Project Management Theories and Knowledge

by dj on March 28, 2005

Dad picked up my membership dues in the Project Management Institute (thanks Pop!) and paid for a couple of books to read. One of them is the eight edition of "Project Management: A Systems Approach to Planning, Scheduling and Controlling" by Harold Kerzner, Ph.D.

This book is one of the mandatory texts to read in order to get your PMI certification. As textbooks go, it's not bad. I mean, I can read it without falling asleep. On the other hand, I chewed my way through roughly 2000 pages of text on the Windows OS back in the late nineties when I was punching my MSCE ticket, so maybe I have a high threshold for this sort of thing.

The first few chapters deal with organizational behavior vis-a-vis the project managment position. This is appropriate, as any PM with more than 2 weeks experience quickly realizes that a lot of his/her success depends on whether the org accepts the need for project management or rejects the whole concept.

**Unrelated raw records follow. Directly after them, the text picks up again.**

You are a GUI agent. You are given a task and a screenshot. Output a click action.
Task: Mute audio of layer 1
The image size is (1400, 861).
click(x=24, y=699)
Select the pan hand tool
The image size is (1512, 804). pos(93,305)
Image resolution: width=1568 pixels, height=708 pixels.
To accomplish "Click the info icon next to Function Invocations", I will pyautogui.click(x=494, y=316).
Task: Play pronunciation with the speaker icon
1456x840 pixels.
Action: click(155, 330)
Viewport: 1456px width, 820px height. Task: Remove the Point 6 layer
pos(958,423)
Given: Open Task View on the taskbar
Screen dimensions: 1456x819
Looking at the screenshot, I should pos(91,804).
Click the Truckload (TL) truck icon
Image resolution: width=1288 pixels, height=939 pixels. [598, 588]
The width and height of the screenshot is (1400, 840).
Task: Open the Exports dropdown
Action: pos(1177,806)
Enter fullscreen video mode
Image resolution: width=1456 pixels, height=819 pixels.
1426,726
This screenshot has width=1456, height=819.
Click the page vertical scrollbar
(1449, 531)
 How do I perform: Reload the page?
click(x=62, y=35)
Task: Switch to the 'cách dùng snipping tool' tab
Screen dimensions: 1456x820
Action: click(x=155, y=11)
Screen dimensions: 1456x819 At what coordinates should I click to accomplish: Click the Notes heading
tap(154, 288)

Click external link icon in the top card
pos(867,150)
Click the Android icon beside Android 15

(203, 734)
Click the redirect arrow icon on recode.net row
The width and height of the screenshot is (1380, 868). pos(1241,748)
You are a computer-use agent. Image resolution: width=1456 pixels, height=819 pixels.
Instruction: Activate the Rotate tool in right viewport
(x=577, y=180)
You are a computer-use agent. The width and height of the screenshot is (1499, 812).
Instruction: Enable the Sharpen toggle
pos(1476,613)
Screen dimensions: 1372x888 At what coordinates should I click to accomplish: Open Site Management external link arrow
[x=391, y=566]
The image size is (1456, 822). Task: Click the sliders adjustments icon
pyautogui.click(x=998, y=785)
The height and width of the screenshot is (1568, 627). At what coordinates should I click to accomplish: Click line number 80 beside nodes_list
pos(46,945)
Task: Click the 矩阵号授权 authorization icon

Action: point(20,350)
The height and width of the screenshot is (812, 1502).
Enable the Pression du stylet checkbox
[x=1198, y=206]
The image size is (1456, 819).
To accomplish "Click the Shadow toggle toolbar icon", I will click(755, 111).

I like the diagrams that show the horizontal lines of the PM's (informal) authority as compared to the line manager's vertical line of (formal) authority. Yeah, that makes a lot of sense. I also picked up a great buzz phrase: Organizational islands. This refers to departments or groups that are isolated vertically by function and horizontally by levels of status and authority.

Gee, you don't think that software development groups ever run into this problem?